DNA extraction and genotyping by sequencing

Kersting’s groundnut plants were grown at the University of Abomey-Calavi (Benin) under field conditions. Three-week old leaves were collected into 96 deep well samples collection plates and sent to the Integrated Genotyping Service and Support (IGSS) platform (https://ordering.igssafrica.org/cgibin/order/login.pl) located at Biosciences Eastern and Central Africa (BecA-ILRI) Hub in Nairobi for Genotyping. DNA extraction was done using Nucleomag Plant Genomic DNA extraction kit. The genomic DNA extracted was in the range of 50–100 ng/ul. DNA quality and quantity were checked on 0.8% agarose. Libraries were constructed according to Kilian et al. [42] Diversity Arrays Technology and Sequencing (DArTSeq) complexity reduction method through the digestion of genomic DNA and ligation of barcoded adapters followed by Polymorphic Chain Reactions (PCR) amplification of adapter-ligated fragments. Libraries were sequenced using Single Read sequencing runs for 77 bases. Next generation sequencing was carried out using Hiseq2500.

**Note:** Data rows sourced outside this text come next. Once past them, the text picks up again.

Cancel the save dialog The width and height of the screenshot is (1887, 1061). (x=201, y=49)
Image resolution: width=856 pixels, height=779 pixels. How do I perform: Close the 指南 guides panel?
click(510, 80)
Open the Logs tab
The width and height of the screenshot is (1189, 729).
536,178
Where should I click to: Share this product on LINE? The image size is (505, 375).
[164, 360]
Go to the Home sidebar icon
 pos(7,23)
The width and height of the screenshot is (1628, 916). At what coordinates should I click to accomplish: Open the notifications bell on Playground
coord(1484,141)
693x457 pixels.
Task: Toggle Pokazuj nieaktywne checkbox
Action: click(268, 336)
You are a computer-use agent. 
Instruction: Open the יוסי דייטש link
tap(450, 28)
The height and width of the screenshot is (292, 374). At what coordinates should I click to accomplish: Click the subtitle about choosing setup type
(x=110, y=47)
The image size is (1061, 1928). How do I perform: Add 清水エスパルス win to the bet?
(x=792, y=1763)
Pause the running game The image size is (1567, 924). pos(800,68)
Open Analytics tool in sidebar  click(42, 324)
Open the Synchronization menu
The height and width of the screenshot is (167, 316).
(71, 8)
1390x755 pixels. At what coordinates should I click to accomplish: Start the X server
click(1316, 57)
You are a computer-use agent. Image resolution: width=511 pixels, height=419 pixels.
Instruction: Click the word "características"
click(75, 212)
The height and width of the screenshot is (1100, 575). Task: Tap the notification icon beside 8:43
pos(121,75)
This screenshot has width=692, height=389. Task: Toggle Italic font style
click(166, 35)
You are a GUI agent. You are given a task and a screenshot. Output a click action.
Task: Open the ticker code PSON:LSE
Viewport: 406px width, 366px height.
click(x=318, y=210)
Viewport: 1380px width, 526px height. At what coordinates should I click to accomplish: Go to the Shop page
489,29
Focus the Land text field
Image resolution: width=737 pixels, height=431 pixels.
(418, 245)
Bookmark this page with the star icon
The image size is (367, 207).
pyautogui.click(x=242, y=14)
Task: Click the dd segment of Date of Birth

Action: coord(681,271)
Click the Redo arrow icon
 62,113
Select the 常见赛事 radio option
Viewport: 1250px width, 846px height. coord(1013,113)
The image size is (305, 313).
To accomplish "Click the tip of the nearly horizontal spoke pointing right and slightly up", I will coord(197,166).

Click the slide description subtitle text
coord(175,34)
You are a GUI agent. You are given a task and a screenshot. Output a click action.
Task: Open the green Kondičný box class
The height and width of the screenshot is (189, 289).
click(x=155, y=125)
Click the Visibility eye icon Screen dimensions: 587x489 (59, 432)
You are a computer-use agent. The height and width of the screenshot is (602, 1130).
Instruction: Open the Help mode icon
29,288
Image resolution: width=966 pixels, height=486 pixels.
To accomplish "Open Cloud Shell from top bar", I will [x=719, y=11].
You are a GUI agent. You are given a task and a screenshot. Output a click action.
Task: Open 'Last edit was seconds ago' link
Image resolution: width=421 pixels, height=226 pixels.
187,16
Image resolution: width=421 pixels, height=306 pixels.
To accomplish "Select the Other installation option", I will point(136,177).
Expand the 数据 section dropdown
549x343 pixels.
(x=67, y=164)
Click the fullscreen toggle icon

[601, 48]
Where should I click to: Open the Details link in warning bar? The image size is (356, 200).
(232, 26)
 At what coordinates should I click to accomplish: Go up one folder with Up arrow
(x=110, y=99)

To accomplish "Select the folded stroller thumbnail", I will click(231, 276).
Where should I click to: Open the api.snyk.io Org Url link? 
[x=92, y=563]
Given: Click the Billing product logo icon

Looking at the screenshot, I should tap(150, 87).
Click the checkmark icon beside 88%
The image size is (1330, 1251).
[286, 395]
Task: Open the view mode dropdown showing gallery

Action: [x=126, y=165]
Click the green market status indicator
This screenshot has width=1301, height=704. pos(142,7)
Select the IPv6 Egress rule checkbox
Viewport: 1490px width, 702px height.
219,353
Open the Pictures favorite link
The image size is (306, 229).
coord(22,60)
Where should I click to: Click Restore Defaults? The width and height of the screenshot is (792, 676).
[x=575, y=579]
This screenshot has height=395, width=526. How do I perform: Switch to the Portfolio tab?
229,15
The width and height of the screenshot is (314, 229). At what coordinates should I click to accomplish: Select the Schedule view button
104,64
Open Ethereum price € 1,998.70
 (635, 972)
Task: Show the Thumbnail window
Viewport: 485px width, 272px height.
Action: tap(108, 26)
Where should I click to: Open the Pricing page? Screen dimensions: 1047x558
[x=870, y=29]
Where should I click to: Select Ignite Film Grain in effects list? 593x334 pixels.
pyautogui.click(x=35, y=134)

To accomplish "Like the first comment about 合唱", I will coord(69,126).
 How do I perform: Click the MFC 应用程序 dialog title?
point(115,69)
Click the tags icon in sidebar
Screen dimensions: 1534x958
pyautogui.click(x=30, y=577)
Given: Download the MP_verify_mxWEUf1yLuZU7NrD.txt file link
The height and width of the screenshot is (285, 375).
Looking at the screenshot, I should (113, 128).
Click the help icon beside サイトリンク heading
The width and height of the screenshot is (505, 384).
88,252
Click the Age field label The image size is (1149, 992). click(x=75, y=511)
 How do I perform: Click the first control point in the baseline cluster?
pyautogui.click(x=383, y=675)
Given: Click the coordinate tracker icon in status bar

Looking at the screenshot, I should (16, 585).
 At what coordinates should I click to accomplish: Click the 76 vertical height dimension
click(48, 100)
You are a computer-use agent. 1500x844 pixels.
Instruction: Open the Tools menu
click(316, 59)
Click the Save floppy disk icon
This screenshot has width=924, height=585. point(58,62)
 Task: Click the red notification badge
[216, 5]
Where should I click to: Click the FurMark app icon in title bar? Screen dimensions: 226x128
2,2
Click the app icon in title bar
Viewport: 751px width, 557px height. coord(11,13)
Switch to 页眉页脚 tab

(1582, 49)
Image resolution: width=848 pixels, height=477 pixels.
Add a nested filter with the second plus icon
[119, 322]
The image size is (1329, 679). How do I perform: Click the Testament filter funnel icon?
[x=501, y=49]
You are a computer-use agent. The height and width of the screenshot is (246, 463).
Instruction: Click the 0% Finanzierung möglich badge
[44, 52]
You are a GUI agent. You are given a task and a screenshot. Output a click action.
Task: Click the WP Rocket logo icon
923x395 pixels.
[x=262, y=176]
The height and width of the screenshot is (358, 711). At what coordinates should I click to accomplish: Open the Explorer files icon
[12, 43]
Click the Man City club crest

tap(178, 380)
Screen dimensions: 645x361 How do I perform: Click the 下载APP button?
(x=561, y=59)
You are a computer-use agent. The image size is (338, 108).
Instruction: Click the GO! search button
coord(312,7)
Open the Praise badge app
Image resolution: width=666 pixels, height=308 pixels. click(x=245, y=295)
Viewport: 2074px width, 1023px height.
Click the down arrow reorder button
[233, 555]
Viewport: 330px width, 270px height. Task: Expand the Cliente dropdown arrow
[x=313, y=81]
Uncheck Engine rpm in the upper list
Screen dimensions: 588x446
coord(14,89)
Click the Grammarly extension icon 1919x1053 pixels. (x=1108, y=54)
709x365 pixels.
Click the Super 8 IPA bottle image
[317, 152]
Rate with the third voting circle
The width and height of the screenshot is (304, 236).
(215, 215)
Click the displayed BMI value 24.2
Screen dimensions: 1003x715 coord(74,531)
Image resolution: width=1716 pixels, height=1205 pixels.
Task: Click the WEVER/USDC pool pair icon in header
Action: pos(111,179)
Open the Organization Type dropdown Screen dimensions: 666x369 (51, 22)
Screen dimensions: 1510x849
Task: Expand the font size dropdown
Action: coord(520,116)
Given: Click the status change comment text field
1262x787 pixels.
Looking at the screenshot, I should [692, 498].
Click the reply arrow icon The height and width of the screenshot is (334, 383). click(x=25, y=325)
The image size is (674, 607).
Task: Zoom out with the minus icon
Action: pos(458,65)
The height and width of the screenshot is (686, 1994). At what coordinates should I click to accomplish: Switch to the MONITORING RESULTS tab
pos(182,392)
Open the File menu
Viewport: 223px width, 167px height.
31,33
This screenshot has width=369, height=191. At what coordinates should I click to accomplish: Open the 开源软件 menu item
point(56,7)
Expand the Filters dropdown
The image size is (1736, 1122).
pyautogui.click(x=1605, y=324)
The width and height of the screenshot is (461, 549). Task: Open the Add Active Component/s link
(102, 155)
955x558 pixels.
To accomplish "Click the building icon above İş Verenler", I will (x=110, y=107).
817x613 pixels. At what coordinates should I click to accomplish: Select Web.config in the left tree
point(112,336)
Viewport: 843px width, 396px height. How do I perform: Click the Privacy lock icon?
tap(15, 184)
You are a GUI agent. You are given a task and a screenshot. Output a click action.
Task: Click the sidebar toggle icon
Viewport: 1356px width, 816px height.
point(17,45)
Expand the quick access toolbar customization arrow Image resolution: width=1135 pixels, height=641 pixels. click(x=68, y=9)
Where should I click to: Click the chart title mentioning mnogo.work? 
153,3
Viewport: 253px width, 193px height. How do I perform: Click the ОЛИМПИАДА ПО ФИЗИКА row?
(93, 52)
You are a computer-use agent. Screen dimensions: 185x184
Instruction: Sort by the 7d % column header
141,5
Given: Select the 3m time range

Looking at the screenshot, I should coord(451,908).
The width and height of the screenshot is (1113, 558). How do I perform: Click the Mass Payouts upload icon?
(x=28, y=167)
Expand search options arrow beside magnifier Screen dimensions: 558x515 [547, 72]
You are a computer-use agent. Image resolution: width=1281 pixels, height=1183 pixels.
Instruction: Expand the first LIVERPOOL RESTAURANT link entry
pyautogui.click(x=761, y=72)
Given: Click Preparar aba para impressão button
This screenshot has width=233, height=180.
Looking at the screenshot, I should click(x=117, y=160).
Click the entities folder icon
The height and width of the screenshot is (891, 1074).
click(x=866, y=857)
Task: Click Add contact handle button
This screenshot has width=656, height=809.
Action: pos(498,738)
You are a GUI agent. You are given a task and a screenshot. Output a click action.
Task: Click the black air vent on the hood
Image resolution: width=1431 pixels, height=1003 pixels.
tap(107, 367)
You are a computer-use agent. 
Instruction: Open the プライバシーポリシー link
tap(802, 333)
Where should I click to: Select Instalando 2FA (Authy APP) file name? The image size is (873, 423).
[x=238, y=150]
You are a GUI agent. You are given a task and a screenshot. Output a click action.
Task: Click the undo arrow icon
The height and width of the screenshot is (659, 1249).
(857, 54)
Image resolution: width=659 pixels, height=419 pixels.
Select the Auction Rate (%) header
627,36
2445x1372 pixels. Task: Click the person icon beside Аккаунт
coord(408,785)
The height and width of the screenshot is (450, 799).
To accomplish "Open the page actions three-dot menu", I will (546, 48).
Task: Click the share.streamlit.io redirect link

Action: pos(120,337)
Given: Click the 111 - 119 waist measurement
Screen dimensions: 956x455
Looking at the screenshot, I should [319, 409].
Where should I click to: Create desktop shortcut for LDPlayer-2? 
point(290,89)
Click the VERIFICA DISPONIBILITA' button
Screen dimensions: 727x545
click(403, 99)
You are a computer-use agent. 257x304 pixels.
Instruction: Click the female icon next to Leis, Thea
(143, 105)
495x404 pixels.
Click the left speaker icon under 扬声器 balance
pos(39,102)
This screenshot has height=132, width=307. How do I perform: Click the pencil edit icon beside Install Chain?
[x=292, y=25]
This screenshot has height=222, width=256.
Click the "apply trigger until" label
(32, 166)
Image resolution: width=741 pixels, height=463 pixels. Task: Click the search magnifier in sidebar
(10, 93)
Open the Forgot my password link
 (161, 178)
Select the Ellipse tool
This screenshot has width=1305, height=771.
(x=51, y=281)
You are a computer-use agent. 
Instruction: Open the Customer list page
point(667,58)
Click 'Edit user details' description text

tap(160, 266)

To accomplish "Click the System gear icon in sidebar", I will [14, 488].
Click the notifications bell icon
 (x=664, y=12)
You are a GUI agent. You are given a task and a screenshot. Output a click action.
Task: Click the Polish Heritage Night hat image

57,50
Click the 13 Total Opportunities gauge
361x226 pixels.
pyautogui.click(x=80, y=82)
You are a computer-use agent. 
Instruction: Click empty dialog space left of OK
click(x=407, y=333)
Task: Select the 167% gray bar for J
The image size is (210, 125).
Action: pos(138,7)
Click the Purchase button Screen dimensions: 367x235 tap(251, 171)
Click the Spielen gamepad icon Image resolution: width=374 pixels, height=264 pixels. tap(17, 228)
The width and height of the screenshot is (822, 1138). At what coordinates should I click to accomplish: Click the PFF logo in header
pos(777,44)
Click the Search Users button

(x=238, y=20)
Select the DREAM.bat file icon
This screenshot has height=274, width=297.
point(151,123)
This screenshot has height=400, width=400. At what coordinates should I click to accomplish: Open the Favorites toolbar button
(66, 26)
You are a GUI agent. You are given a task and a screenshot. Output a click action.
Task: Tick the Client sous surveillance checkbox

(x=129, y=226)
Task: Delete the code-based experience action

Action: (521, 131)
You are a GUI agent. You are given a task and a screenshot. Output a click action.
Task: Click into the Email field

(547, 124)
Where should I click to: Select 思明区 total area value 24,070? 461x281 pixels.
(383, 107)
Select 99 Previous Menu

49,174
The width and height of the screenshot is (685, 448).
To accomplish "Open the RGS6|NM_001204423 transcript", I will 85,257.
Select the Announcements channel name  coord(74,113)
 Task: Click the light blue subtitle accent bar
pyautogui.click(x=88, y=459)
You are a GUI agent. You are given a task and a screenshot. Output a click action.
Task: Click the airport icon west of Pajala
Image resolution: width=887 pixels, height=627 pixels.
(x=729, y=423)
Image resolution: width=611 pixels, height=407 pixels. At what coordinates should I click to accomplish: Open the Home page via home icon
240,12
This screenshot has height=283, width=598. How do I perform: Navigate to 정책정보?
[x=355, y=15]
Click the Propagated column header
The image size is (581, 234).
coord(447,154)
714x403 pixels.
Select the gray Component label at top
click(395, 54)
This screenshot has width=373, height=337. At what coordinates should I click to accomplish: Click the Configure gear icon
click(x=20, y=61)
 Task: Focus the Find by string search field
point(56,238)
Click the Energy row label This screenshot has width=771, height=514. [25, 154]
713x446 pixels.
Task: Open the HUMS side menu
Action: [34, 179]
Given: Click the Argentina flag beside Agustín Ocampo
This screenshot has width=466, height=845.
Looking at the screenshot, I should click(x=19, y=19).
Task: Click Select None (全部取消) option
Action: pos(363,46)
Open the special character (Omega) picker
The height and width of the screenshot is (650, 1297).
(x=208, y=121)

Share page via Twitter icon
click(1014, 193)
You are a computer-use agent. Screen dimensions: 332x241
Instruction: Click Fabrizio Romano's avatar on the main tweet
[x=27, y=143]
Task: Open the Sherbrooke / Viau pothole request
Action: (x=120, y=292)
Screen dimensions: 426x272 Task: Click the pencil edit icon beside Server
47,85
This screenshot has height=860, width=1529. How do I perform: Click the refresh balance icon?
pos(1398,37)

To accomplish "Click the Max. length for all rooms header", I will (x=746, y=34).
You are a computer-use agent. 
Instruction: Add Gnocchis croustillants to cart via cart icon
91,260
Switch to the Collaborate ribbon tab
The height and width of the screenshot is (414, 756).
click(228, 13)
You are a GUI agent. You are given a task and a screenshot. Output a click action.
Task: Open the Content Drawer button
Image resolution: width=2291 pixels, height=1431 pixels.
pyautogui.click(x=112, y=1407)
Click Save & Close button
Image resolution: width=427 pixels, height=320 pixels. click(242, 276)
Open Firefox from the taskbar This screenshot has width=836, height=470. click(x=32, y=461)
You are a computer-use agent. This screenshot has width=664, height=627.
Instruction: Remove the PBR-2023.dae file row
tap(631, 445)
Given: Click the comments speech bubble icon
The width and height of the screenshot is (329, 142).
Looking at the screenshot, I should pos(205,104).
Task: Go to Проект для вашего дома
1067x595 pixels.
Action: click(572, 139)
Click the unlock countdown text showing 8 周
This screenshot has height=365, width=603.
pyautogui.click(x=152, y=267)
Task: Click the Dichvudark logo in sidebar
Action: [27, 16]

DArTseq markers scoring was achieved using the DArt Proprietary Limited (PL’S) proprietary SNP and SilicoDArt calling algorithms (DArTsoft14). SNP markers were scored as binary fashion for presence/absence (1 and 0, respectively) of the restriction fragment with the marker sequence in genomic representation of the sample. SNP markers were aligned to the reference genomes of mung bean [Vigna radiata (L.) R.Wilczek] and adzuki bean [Vigna angularis (Willd.) Ohwi & Ohashi] [43, 44], two related species of Kersting’s groundnut, in order to identify chromosome positions.